At the same time, America’s influence on Egypt, one of its main strategic allies in the Middle East, has waned. When Kerry went to meet Sisi in Cairo the Egyptians made him and his entourage go through a metal detector in a humiliating security check. And throughout the revolutionary turmoil, Americans equivocated and dithered, first supporting Mubarak, then Morsi, making lukewarm entreaties to the army to respect democracy. Their pragmatism won them no favours. After the democratically-elected Morsi was pushed out in 2013, Kerry praised Sisi for “restoring democracy.” I remember seeing anti-American placards in demonstrations of both pro and anti-Brotherhood supporters.
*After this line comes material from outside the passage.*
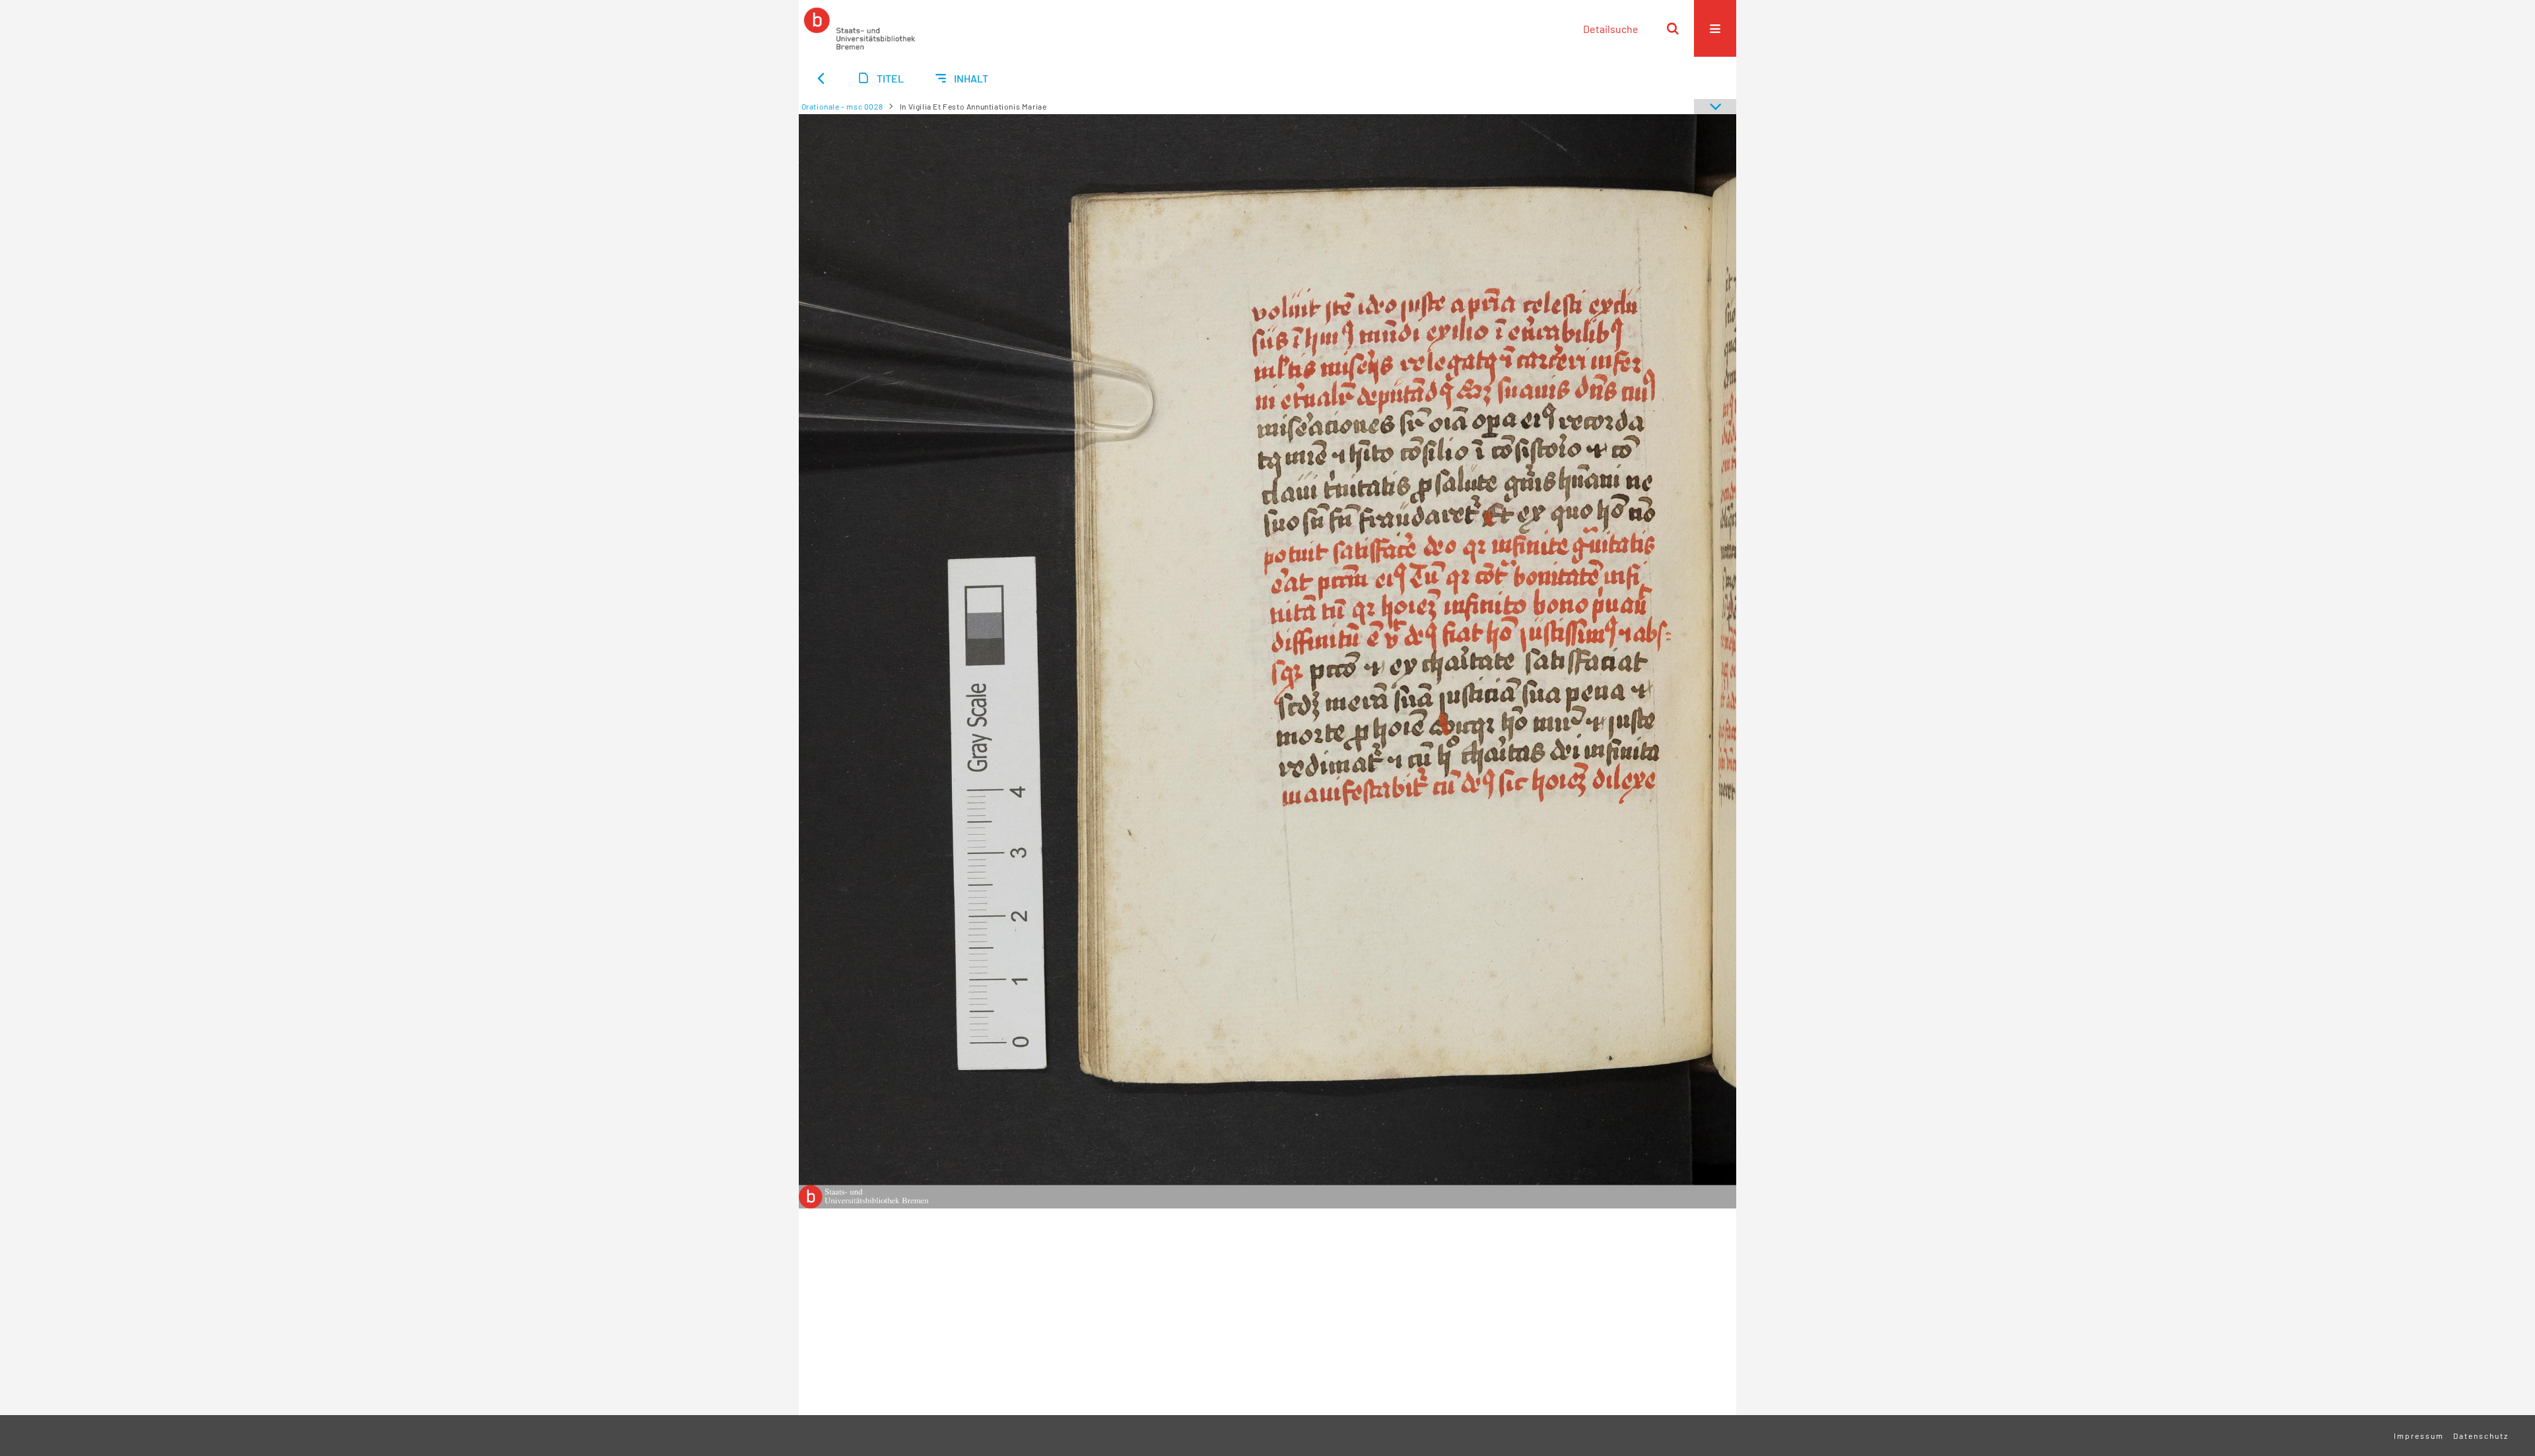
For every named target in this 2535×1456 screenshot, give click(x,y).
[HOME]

Compared to the big sums coming from the Gulf, America’s annual $1.3bn of military aid is a drop in the ocean. From time to time the US has delayed arms shipments and threatened to cut off the military funding, but this has just encouraged Sisi to find other sources. When the Americans delayed the delivery of four F16 fighter jets this spring, Sisi announced a deal with Vladimir Putin for the delivery of 46 Russian MiG 29s.
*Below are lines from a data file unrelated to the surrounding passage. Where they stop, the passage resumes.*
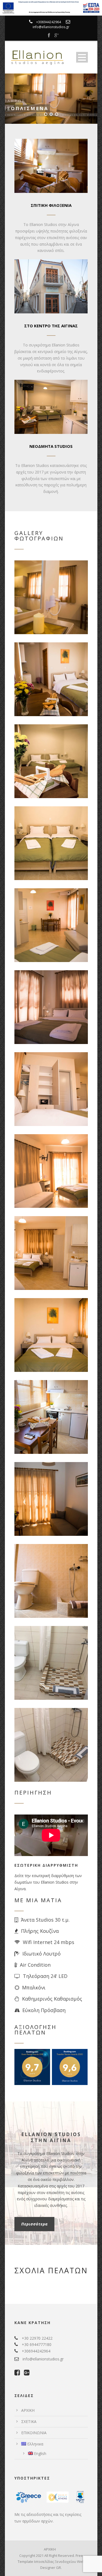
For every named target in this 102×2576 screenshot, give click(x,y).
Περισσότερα (34, 2224)
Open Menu (82, 57)
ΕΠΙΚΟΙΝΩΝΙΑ (34, 2432)
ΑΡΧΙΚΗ (28, 2410)
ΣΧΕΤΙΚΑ (28, 2421)
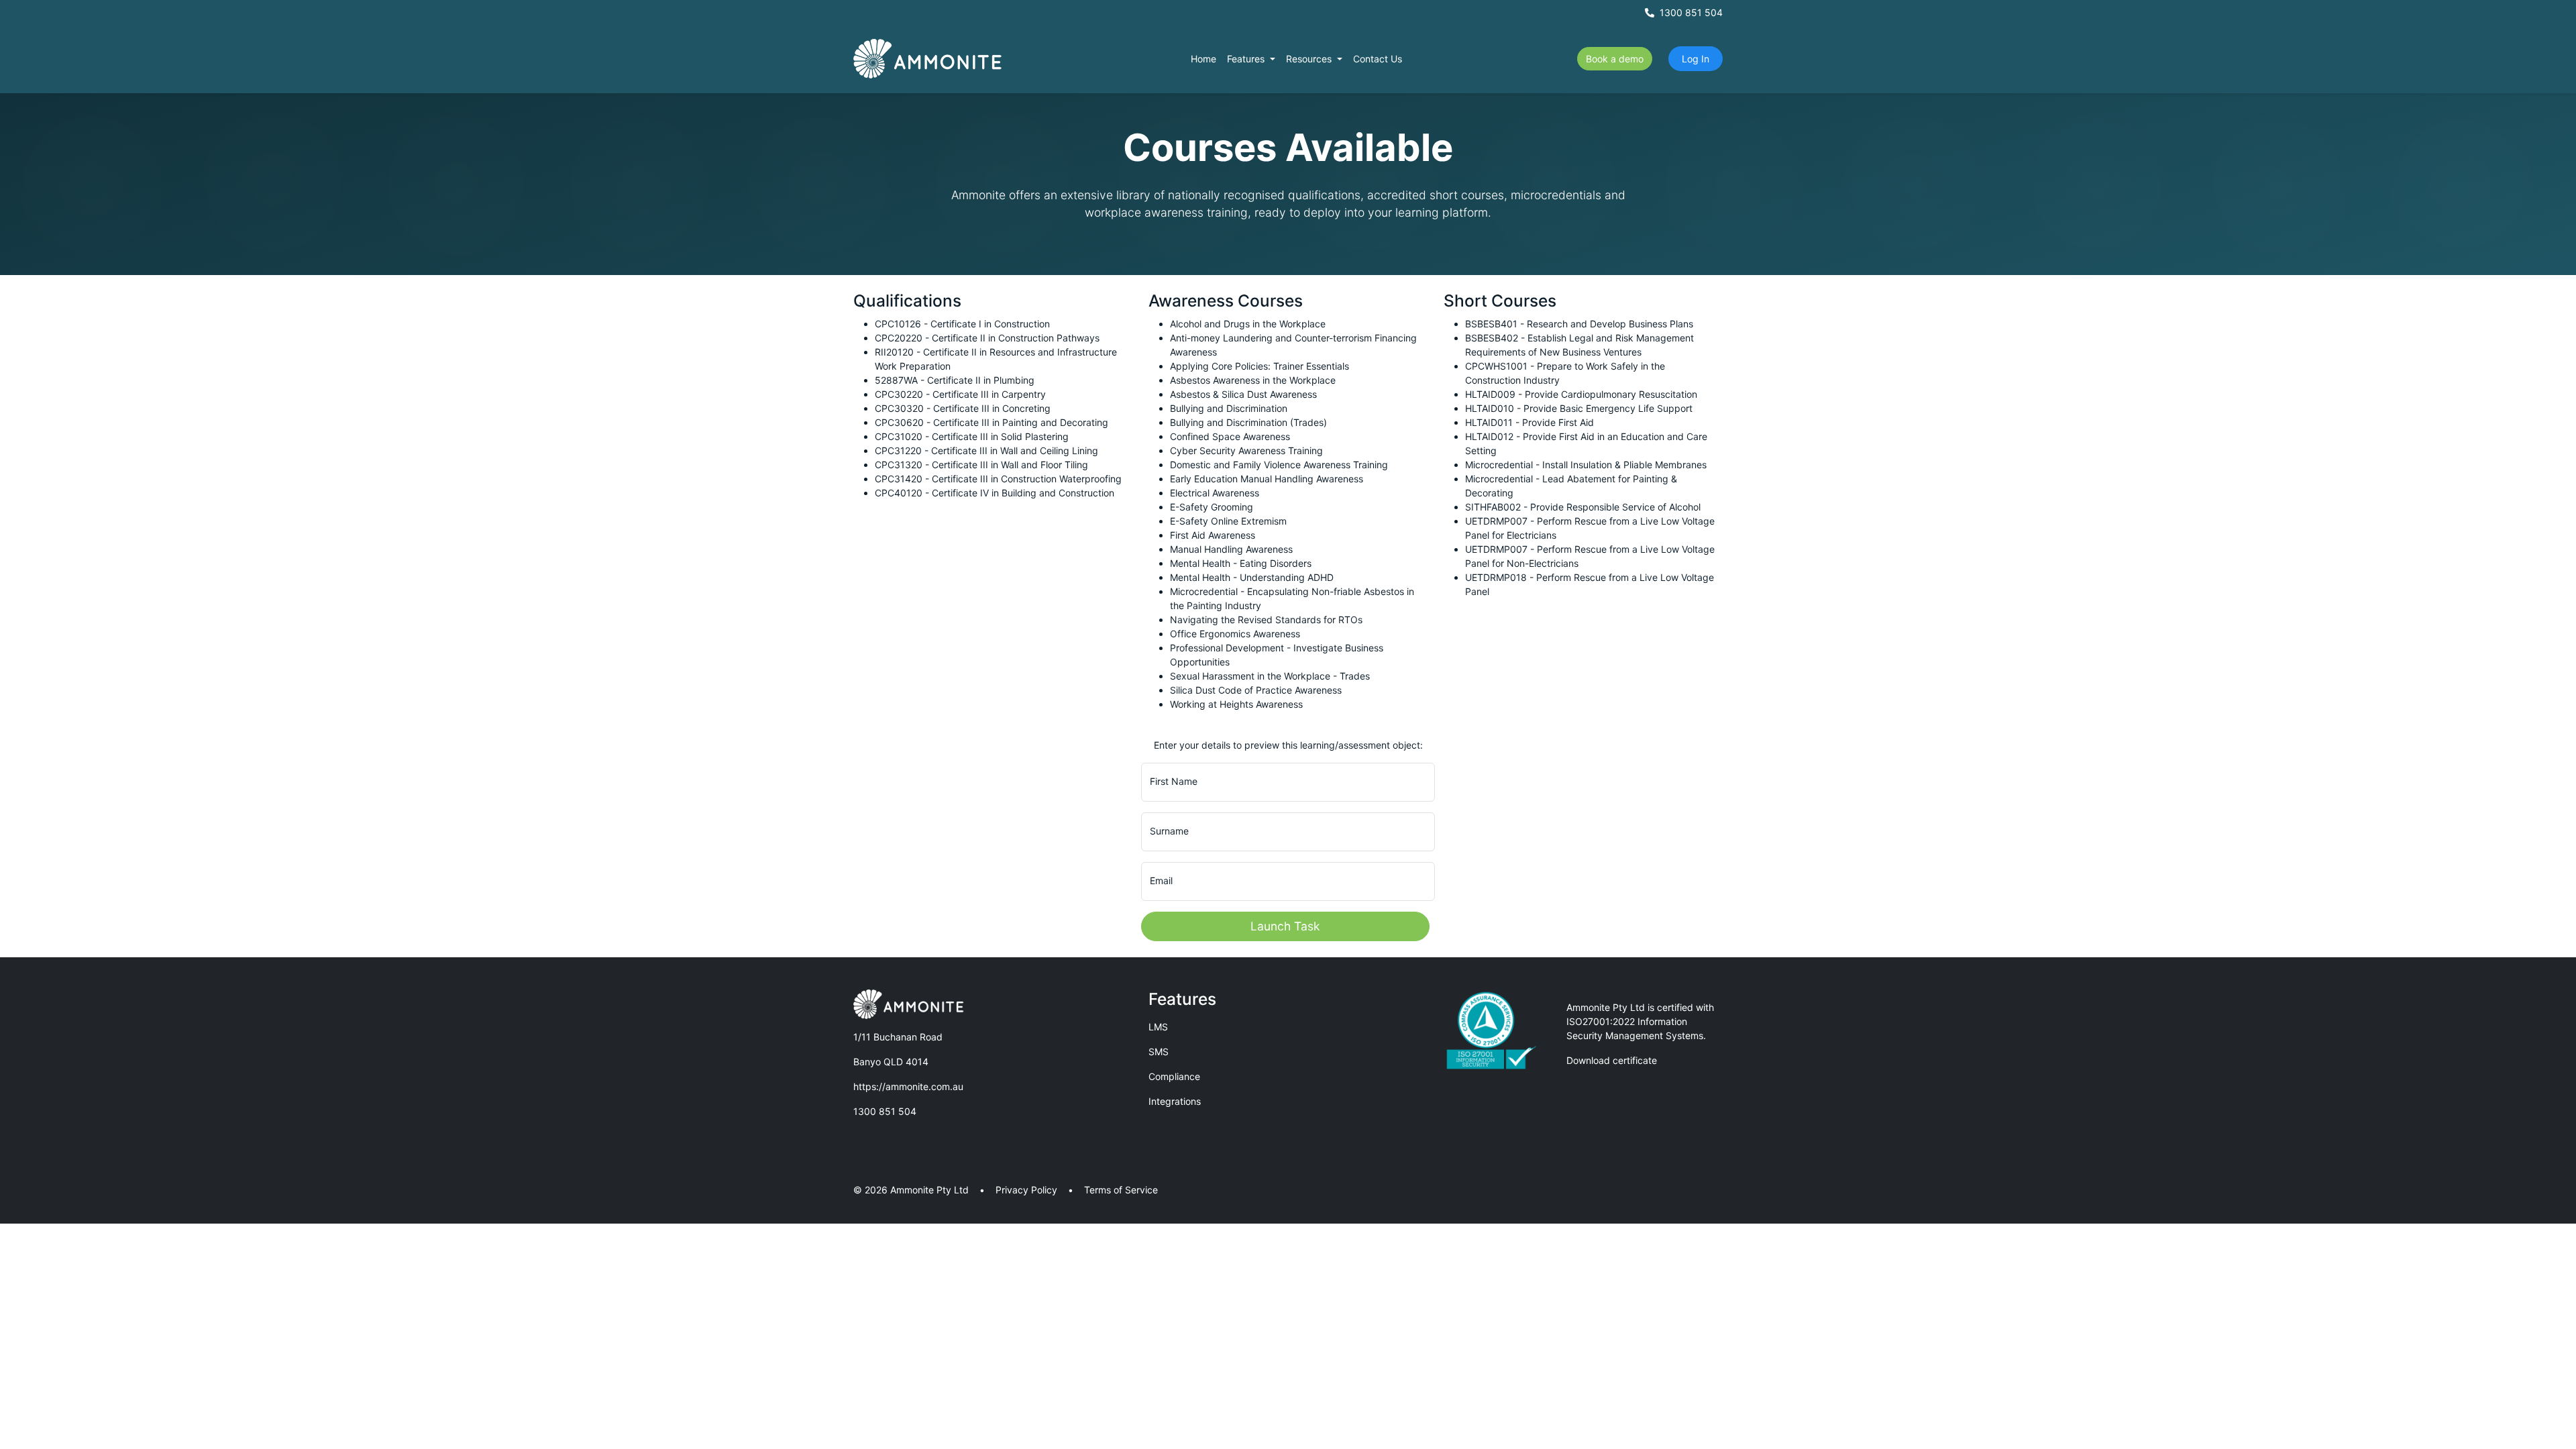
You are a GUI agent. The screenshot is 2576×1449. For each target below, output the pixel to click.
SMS (1158, 1051)
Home (1203, 58)
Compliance (1174, 1076)
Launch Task (1285, 926)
Sisi’s power depends on the support of his base within the armed forces, the interests of Egyptian big businessmen and money from the Gulf.  From outside it looks like a solid alliance, but Lina told me there were signs that it was beginning to crack. Despite the charm offensive at Sharm El Sheikh, there has been talk in diplomatic circles that the Emirati paymasters are not happy with their access to investment opportunities. The Saudis are said to be annoyed that Sisi has not backed them up enough in their operations in Yemen to push out the Shia Houthis. Last year a prominent businessman warned of military interference in the economy and called for the army to pay the same taxes on its own business interests (the Egyptian military has huge commercial interests—from frozen chicken to real estate) that everyone else does. And there has been a steady stream of leaks of voice recordings of Sisi and his top generals, apparently mostly recorded in the office of his Chief of Staff. They are widely believed to be authentic, despite the military’s denials. Generals are on tape talking about how to position Sisi’s image in the media. They are also heard being high handed with their Gulf sponsors. In one recording Sisi says, “they have money like rice, man.”

“I don’t think the regime is in a precarious position,” Lina said, “but they are not as confident as they were a year ago.”
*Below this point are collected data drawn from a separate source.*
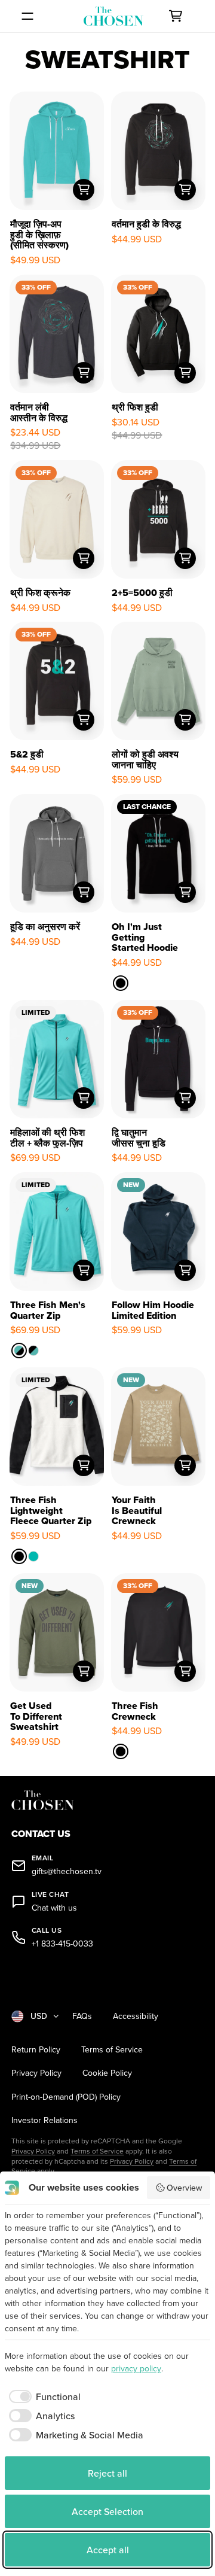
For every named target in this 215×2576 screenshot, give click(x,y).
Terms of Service (112, 2049)
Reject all (107, 2473)
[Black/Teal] (33, 1350)
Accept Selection (107, 2511)
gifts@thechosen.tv (67, 1871)
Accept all (108, 2549)
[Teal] (33, 1556)
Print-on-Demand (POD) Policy (66, 2097)
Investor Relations (44, 2120)
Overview (184, 2188)
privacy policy (136, 2368)
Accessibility (135, 2016)
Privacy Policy (36, 2073)
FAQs (82, 2016)
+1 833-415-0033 (62, 1944)
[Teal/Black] (19, 1350)
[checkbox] (43, 2396)
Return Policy (35, 2049)
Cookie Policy (107, 2073)
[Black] (120, 983)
No one talks about Sisi being challenged from the street, as Mubarak and Morsi were. Protests are outlawed and even though crowds gather sporadically, the numbers are small and they are quickly dispersed. Egyptians sometimes talk about the “Hungry Revolution,” which will come when the poor majority finally gets fed up and takes to the streets. But this is an old liberal elite shibboleth and it has never materialised. “The regime will not change,” said Hussein. “The personnel might change, but...” The army’s line has always been that it is the only institution in Egypt that is efficient and strong enough to run the show. And more than 60 years of rule has cemented this proposition in fact. A month ago Hussein told me he had been having a conversation about the current state of affairs with a friend in a restaurant when a man at the next table who had overheard, started to shout at them: “Why are you saying these things? You are traitors! Fifth columnists! You want to destroy Egypt!”

“People just don’t even want to hear criticism of the regime,” Hussein said, shaking his head sadly. “Everyone’s back to their comfort zone.”